As the victorious US military overtly withdraws from Saudi Arabia, the spineless US media covertly withdraws from the petri dish that is liberated Iraq. Flagrantly contradictory versions of lethal events in Mosul and Fallujah add to a perception of foreboding, a sense of déjà vu.

 

War and apathy cheapen life and life over there is cheapest of all.

 

At the core of the imperial impulse is a psychotic sense of inherent superiority, a cavalier conviction that there is indeed a white man’s burden whereby the end can justify the means. Americans by nature and education are not imperial but indifference will be gleefully misinterpreted.

 

In the clear interest of the deceased, the bereaved and the accused, disputed killings must be thoroughly investigated whether in Chechnya, Palestine, Israel, Iraq, Northern Ireland or wherever.

 

The alternative is more costly, time-consuming and dehumanizing. It leads to obfuscation, sanitized history, imperial apologists and asinine repetition. Empire Maker is a horse.

 

The US as a Leviathan on the world stage enables President Bush declare the convergence of American values and American interests. Speaking appropriately aboard the Lincoln, in sensational isolation, Bush rejected moral relativism opening up the possibility that American Exceptionalism will no longer be the exception.

 

A principled democratic Foreign Policy imbued with the notion that all people should be defined as “rights-carrying individuals” is at once worthy and quixotic. It is predicated on the maintenance of an almighty military machine brooking no rivals, inviting no suitors.

 

It's also predicated on the ability of the Bush administration to overcome its instinctive solipsism.

Statistics indicating a languid economy and the reflexive tax-cutting response come as no surprise. The impression that those who oppose more tax cuts are somehow responsible for economic torpor will play well in the build-up to 2004.

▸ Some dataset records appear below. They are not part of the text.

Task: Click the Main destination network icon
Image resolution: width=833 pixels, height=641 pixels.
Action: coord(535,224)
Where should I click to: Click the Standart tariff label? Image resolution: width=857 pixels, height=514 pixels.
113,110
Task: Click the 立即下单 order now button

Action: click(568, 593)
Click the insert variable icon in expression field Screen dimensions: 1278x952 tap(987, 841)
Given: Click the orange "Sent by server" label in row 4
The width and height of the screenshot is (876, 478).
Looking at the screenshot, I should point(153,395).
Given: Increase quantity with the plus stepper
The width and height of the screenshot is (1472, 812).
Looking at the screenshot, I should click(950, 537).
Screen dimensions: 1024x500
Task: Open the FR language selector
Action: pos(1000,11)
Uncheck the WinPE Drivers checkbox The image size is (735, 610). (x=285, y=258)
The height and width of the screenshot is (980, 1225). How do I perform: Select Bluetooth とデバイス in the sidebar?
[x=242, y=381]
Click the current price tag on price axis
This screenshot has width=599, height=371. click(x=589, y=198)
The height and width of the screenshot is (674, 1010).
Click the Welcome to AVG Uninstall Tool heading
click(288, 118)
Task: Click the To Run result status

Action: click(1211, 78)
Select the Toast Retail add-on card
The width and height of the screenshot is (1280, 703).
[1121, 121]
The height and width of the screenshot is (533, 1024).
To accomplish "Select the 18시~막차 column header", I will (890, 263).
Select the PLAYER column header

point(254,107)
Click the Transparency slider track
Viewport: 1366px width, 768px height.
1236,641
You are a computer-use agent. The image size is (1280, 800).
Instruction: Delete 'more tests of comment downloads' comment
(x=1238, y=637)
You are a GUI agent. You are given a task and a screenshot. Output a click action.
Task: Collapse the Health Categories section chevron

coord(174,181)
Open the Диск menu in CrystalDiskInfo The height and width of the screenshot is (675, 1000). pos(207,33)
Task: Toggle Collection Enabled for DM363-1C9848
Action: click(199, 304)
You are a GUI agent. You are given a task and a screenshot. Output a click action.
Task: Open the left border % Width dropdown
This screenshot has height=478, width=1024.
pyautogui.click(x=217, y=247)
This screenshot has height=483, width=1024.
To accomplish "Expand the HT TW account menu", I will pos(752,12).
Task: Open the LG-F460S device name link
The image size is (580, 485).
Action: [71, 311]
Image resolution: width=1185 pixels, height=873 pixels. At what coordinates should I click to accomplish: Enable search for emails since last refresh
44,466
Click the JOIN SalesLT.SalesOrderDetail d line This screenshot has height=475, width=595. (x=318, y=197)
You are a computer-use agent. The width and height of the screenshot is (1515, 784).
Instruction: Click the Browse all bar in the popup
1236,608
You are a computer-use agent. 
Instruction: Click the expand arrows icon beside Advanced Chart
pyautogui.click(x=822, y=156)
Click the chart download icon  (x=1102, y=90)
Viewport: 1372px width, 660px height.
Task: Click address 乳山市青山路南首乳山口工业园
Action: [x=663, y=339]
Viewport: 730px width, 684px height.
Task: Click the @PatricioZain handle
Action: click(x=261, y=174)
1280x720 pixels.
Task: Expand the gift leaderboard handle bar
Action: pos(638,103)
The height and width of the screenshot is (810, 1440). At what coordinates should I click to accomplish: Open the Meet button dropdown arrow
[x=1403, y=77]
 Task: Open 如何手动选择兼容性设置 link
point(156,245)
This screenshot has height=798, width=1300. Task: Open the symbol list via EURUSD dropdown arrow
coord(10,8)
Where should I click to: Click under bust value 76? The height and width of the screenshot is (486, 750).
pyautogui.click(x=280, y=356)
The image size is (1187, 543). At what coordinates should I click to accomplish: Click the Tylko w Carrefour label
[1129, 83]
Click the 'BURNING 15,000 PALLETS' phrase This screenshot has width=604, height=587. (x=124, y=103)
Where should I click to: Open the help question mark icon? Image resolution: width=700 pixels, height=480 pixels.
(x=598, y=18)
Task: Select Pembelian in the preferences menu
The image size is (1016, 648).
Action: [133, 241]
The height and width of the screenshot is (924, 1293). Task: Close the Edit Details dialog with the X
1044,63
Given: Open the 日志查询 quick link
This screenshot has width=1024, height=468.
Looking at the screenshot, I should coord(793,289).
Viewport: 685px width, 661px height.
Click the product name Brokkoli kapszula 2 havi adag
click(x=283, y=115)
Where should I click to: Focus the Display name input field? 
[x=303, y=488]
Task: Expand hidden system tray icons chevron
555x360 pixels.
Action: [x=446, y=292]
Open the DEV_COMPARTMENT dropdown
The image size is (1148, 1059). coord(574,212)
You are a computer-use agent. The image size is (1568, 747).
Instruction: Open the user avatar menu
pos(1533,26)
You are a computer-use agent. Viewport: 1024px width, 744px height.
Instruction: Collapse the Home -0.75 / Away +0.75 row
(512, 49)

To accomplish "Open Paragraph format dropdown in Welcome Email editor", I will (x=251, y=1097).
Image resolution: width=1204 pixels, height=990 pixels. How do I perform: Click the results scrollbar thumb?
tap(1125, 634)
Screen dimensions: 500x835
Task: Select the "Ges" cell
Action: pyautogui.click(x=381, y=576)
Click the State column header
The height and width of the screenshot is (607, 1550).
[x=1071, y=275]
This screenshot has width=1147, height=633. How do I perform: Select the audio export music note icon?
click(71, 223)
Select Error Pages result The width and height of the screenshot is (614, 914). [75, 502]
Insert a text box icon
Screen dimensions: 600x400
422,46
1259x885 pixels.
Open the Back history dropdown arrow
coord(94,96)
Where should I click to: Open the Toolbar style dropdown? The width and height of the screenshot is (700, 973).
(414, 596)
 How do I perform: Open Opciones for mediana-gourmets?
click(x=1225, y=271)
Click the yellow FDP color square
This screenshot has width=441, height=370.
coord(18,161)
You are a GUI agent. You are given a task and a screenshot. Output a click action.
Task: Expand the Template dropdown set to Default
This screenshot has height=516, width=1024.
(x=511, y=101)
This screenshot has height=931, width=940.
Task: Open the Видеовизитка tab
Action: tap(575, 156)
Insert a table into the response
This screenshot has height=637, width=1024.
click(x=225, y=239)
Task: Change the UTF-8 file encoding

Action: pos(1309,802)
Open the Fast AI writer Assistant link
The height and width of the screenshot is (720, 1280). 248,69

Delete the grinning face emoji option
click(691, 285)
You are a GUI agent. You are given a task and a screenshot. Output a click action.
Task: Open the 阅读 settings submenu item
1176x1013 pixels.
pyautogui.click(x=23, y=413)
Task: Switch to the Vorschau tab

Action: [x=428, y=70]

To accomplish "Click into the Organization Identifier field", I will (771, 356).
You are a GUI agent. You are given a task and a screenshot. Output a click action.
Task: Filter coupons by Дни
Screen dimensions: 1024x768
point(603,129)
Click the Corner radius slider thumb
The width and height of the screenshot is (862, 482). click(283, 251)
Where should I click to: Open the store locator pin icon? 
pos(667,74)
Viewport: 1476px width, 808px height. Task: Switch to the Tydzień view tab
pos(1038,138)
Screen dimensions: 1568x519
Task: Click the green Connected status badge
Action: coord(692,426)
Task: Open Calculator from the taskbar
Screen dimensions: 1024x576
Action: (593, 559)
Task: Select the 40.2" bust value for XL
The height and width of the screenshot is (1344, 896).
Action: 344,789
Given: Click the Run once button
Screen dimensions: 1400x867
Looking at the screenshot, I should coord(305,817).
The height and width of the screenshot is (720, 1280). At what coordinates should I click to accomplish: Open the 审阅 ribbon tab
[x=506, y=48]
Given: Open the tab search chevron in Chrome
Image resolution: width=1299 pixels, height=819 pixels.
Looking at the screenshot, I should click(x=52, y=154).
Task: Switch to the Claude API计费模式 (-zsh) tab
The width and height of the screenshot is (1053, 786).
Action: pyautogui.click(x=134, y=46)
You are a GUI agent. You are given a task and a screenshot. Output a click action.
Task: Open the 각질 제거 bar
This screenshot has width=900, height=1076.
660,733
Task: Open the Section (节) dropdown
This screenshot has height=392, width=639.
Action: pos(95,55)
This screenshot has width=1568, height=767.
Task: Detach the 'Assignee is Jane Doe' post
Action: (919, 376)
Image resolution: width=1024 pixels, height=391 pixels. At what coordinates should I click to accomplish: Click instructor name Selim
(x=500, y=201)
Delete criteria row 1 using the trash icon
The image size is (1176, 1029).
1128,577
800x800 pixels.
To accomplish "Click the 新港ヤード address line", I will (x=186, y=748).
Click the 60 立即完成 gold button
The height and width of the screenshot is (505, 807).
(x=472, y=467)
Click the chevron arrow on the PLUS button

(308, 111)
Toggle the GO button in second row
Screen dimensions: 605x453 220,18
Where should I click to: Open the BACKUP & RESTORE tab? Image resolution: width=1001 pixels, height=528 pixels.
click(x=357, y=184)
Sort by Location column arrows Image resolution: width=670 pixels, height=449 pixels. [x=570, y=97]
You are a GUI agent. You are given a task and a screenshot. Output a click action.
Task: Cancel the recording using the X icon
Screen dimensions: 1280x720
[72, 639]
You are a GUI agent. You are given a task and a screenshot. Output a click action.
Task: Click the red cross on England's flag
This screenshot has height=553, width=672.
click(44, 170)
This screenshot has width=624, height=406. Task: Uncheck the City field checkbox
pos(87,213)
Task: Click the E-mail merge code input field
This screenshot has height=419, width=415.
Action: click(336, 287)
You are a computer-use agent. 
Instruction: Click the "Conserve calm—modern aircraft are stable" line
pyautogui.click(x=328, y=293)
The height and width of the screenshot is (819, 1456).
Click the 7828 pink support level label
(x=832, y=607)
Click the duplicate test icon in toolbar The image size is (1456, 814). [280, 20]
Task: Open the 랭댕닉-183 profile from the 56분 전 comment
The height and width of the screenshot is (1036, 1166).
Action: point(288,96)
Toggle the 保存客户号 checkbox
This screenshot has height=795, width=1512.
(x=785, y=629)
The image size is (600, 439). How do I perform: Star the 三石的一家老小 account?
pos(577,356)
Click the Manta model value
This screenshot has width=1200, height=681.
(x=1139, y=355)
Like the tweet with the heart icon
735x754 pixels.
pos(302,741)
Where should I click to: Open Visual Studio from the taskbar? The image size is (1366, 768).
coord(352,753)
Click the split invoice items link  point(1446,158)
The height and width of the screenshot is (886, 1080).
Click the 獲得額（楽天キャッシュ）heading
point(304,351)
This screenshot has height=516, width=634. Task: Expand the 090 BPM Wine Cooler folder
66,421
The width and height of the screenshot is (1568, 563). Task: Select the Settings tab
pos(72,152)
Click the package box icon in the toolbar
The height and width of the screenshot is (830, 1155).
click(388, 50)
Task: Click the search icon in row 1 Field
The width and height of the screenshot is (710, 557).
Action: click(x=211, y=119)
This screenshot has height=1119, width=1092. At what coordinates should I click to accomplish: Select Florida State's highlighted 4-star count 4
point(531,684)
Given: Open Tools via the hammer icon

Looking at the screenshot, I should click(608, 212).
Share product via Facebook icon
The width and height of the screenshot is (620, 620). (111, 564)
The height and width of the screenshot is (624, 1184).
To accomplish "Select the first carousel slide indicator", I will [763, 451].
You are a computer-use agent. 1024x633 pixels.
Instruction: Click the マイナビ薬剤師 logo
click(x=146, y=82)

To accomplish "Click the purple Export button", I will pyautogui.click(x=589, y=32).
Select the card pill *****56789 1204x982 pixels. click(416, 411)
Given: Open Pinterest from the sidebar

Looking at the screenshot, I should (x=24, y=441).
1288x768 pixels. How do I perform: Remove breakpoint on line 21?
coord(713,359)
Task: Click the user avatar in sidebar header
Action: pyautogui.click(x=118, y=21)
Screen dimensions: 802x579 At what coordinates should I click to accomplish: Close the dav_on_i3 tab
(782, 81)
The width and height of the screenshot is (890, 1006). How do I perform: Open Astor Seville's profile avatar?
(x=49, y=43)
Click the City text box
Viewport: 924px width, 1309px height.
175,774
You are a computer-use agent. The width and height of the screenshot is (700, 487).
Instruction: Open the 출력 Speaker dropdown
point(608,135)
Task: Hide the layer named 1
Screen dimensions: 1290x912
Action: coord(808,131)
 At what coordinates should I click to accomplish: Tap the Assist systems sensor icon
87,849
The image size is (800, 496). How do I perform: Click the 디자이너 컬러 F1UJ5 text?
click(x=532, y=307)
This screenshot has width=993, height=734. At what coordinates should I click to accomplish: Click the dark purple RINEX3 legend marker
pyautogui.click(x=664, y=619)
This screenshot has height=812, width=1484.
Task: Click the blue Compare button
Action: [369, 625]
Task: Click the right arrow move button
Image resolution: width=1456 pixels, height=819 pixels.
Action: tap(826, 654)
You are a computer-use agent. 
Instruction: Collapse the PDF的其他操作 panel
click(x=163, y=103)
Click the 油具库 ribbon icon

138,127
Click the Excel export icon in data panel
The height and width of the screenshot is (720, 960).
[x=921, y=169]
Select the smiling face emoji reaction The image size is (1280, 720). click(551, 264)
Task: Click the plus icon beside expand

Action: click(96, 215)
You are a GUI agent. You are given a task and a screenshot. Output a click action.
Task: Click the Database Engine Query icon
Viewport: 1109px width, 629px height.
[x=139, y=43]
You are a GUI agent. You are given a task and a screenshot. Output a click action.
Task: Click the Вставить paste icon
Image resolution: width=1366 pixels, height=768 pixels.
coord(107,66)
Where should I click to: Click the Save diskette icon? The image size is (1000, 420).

Greenspan is opposed to more tax cuts without reining in spending but Bush is undeterred. The President is clearly hoping the race for the White House will be as uncompetitive as the bidding process for lucrative military contracts in Iraq and Afghanistan.

A motley group of Democratic Presidential candidates is increasingly invisible in the fog of war. From the hodge-podge one candidate will gain cachet by making a credible commitment to National Security combined with bold initiatives to stimulate the economy and improve health care.